Major Archaeological Discovery Treasures of Chichen Itza
About the major archaeological discovery the treaures of Chichen Itza in the Yucatan, history of the Mayan ruins and treasure.
Discovery: TREASURES OF CHICHEN ITZA
Location: 22 mi. west of Valladolid, Yucatan, Mexico
Discoverer: Edward Herbert Thompson
Findings: A flourishing center of Mayan culture as early as the 7th century A.D., Chichen Itza's glory had collapsed prior to the arrival in Mexico of the Spanish conquistadores in the 1500s. In 1839, John Lloyd Stephens, a lawyer-diplomat turned archaeologist, revived interest with fascinating tales of the buried and abandoned cities of Central America. Alfred Maudsley carried on his intensive work among Mayan ruins between 1881 and 1894. Both men inspired Thompson's search at Chichen Itza. There he hoped to prove his theory that the Mayans were the survivors of the legendary Atlantis.

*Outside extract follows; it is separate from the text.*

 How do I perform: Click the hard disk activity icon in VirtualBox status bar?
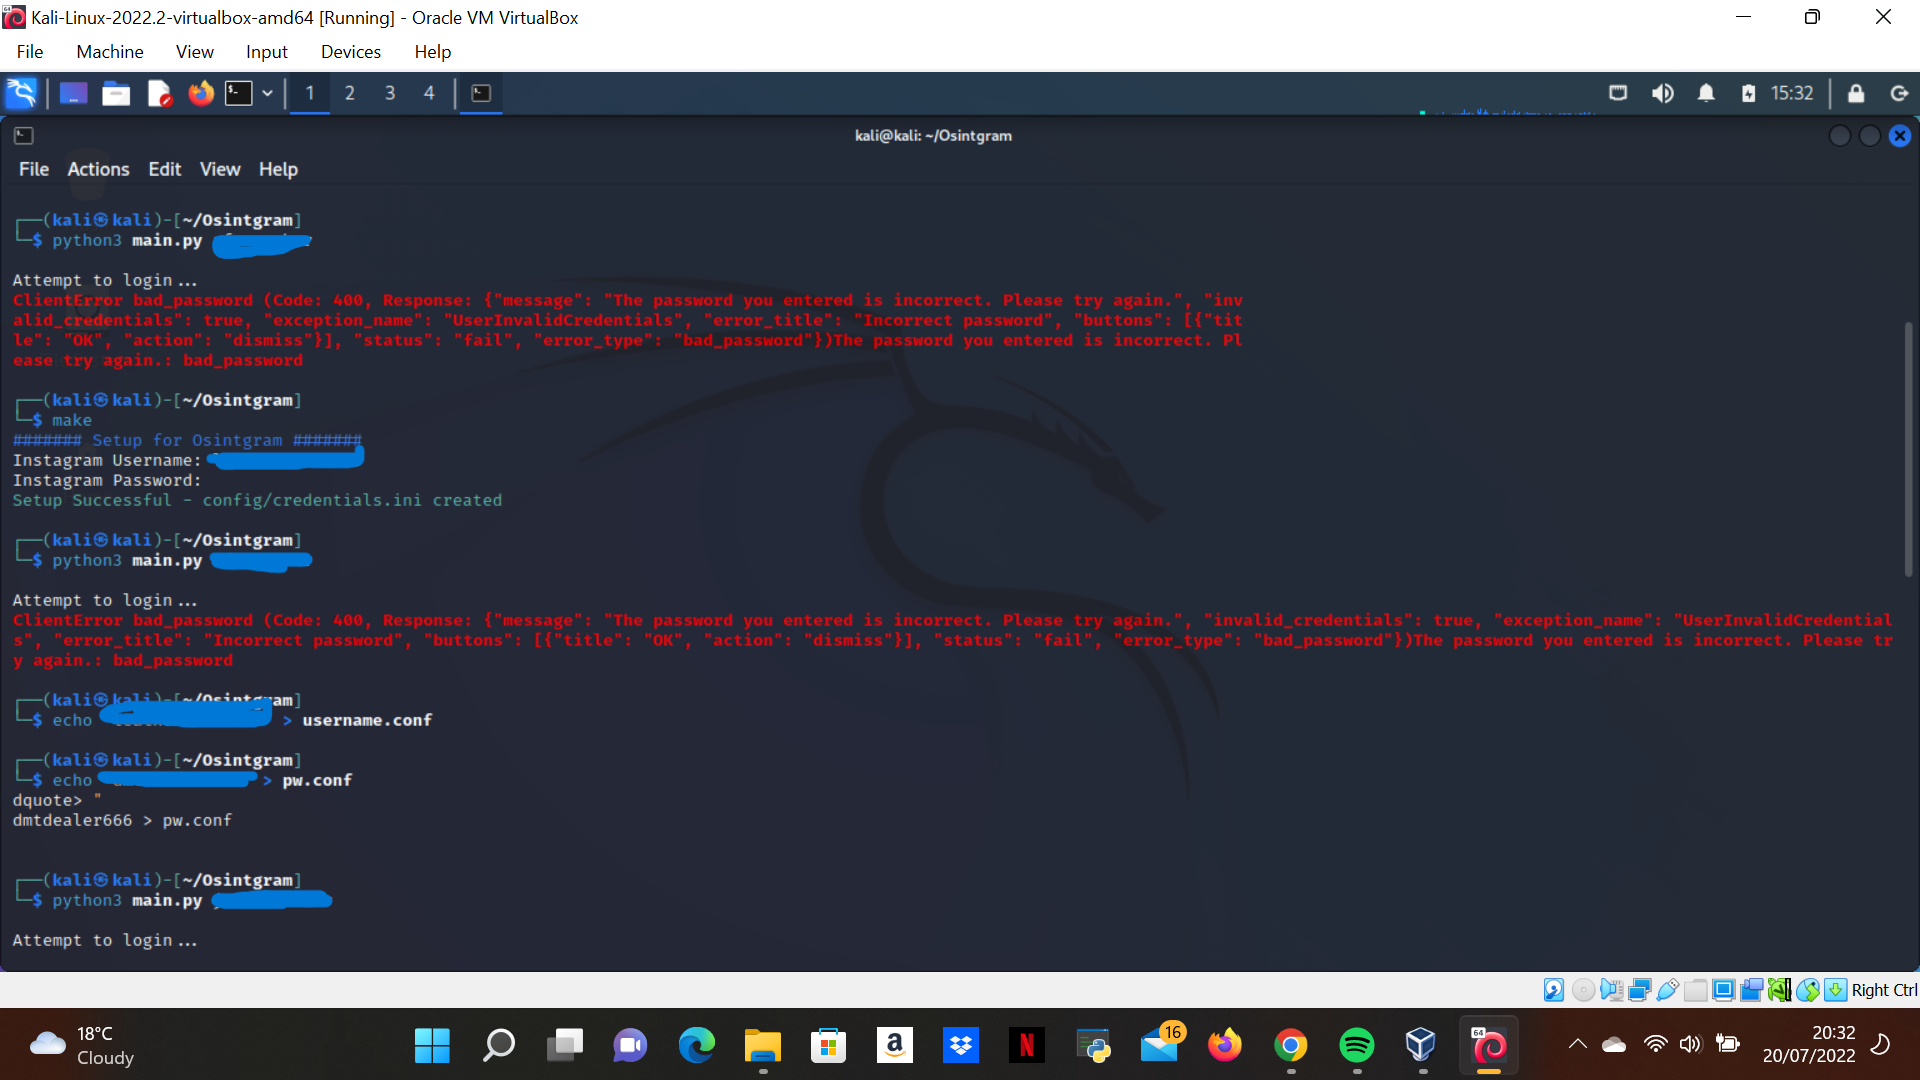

Ignoring Itza's pyramidal temples, strangely reminiscent of Egypt, Thompson focused his efforts on the Well of Sacrifice, a cenote, or watering hole, approximately 300 yd. from the city. He reasoned that if treasures were to be found, they would be in the slimy depths of the well, where human sacrifices had allegedly been cast. To aid in his quest, he brought in a clam-shaped dredge and deep-sea diving equipment.
The choices were wise. The well, 180 ft. in diameter, had been formed when the thin limestone roof of an underground cavern had caved in, perhaps during an earthquake. The foulsmelling water 80 ft. below the vegetation-matted edge of the pit varied in clarity from a Stygian darkness to a seasonal, algae-caused reddish color, not unlike clotted blood. Thompson further learned, during dives, that the well's bottom, 36 ft. beneath the surface, was far from firm. Another 60 ft. of sucking mud, decayed vegetation, and animal bones continually threatened to claim him as the well's next victim.

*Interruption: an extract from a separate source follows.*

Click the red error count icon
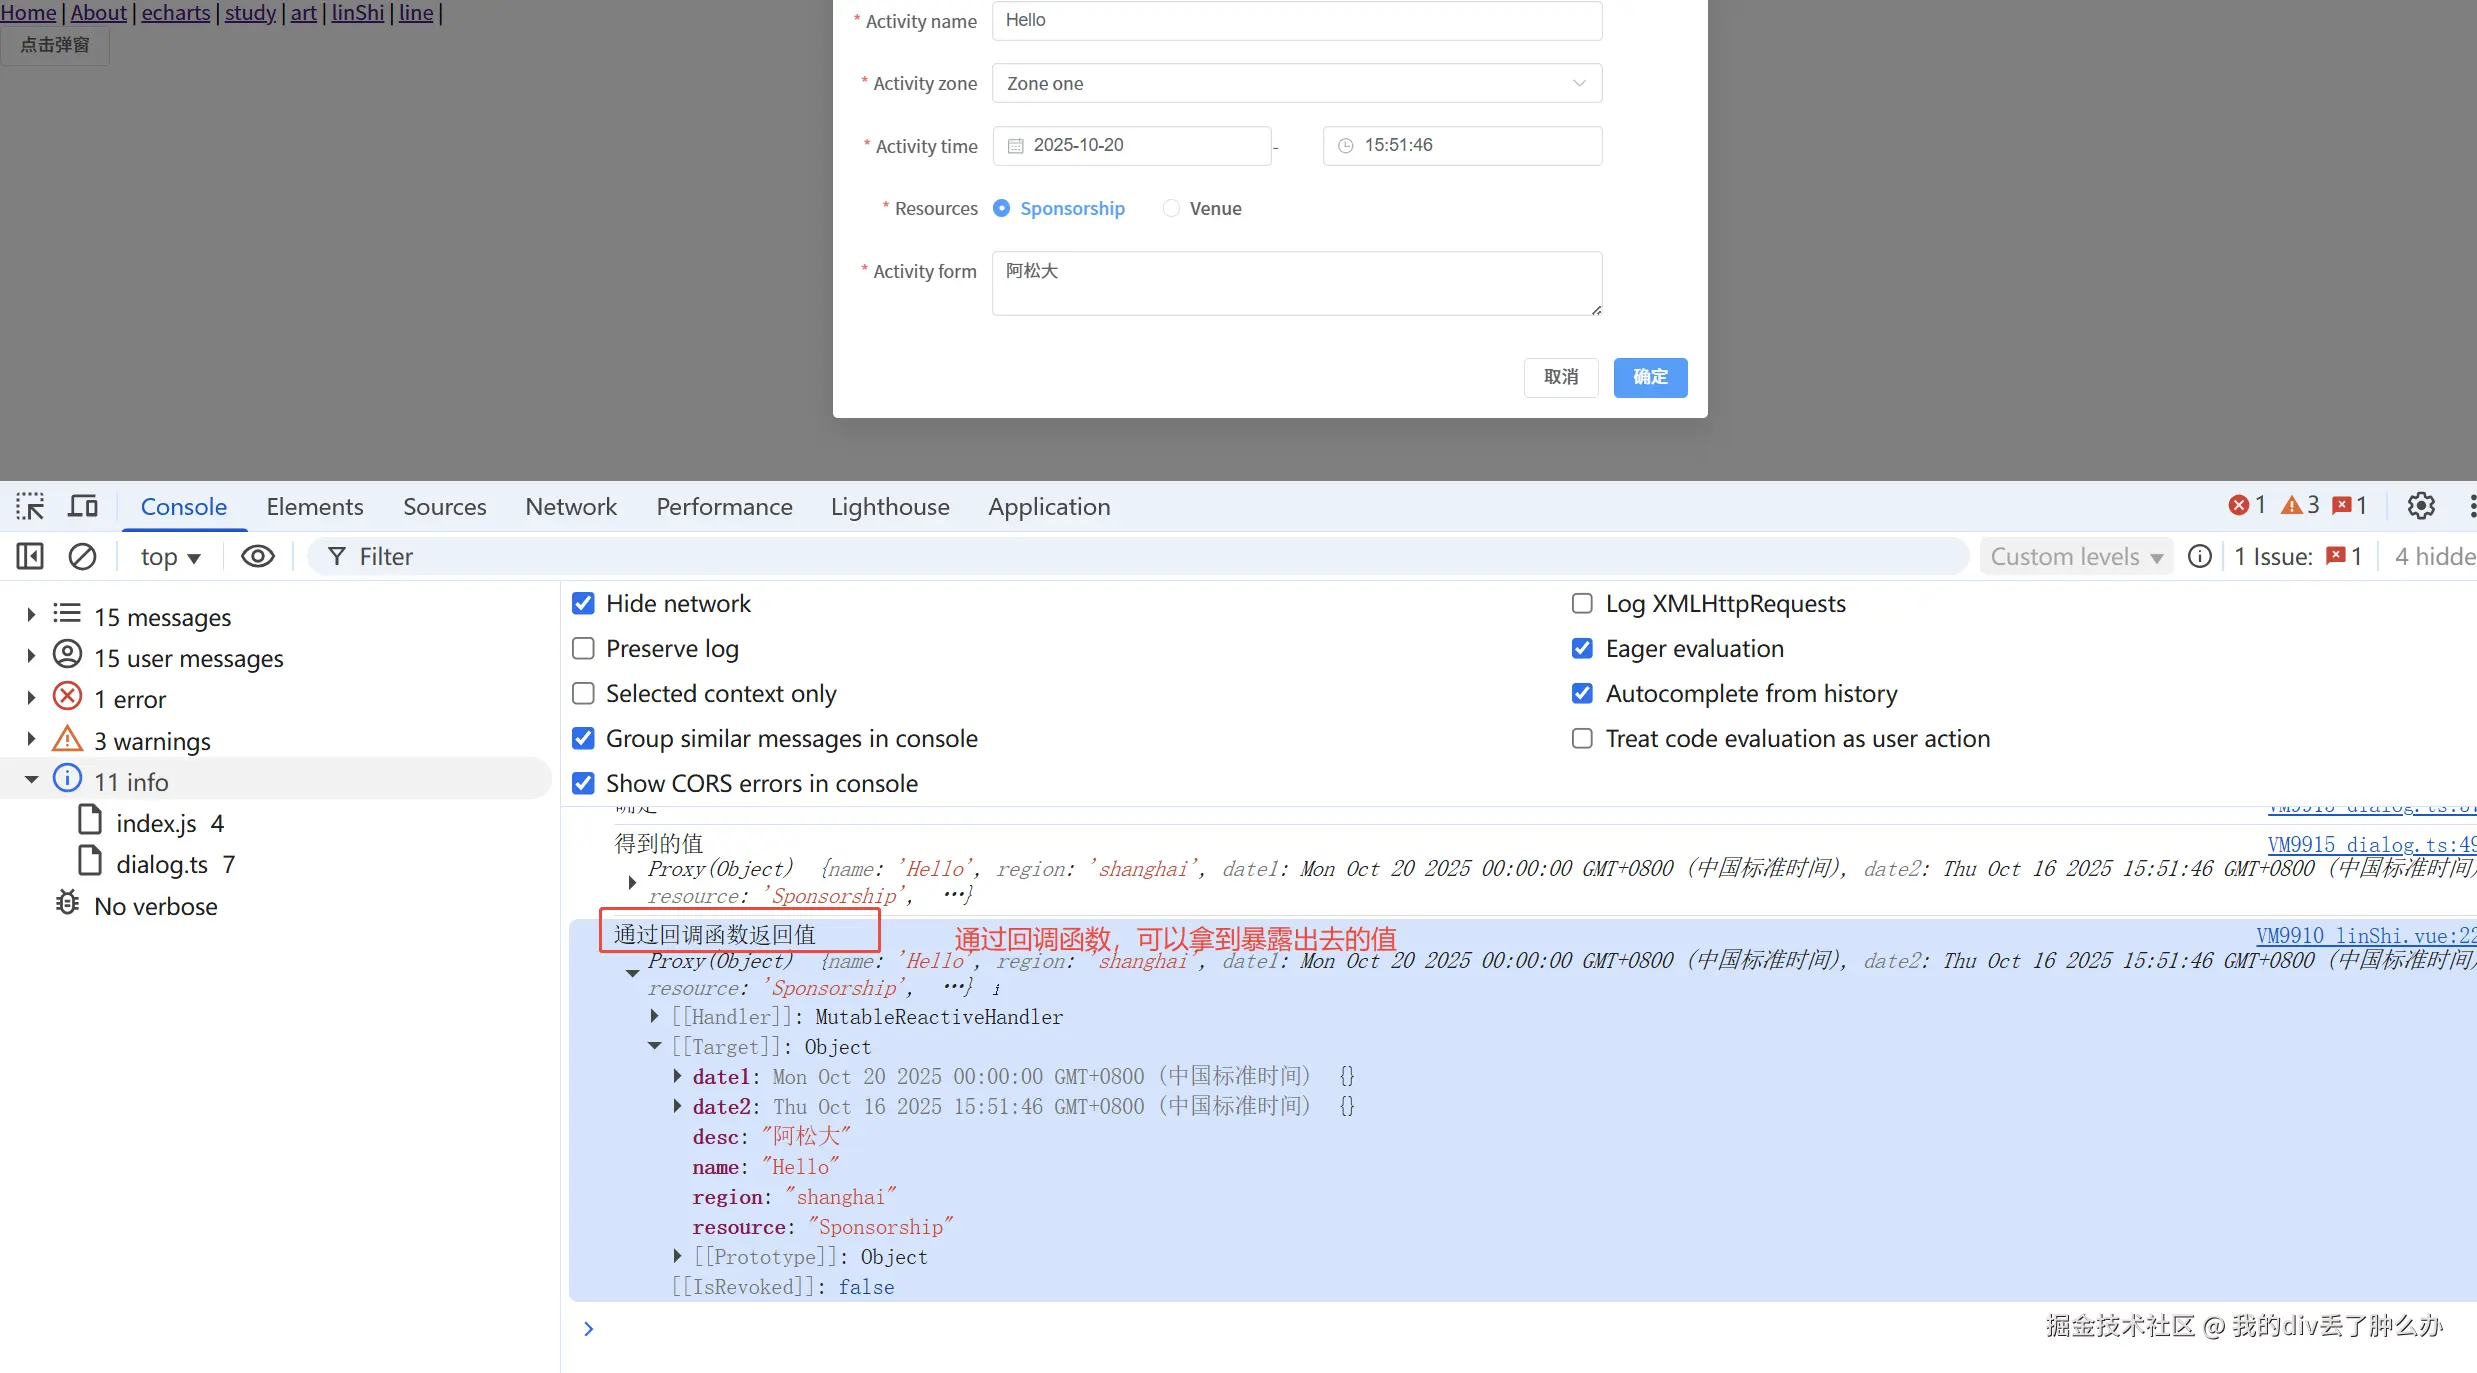The height and width of the screenshot is (1373, 2477). click(2239, 506)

Undaunted, Thompson explored from 1904 to 1907. He brought up golden bracelets, jade necklaces, copper chisels, numerous statuettes, and a staggering total of Mayan vessels and valuable ornaments. Along with this trove, he recovered skeletal remains of 50 bodies and claimed the bones to be those of beautiful young virgins sacrificed to the gods.
To convey the Itza treasures out of Yucatan and into the possession of his sponsor, the Peabody Museum of Harvard, Edward Thompson secretly and illicitly took advantage of his diplomatic position as consul. Years later, the enraged Mexican government learned that he had used the official U.S. diplomatic pouches, which were immune to customs examination, for concealment of his shipments. In 1959, after years of steady pressure, certain selected gold objects were returned to the Mexican government. The bulk of the collection, however, remains at Harvard.
Mexico's ire was partially appeased by new expeditions sent in 1961-1962 and 1967 with Carnegie Institute funding. During these years, another 2,600 items from the Mayan culture were reclaimed. The jungle site was further restored, and it promptly turned into one of Mexico's most popular tourist attractions.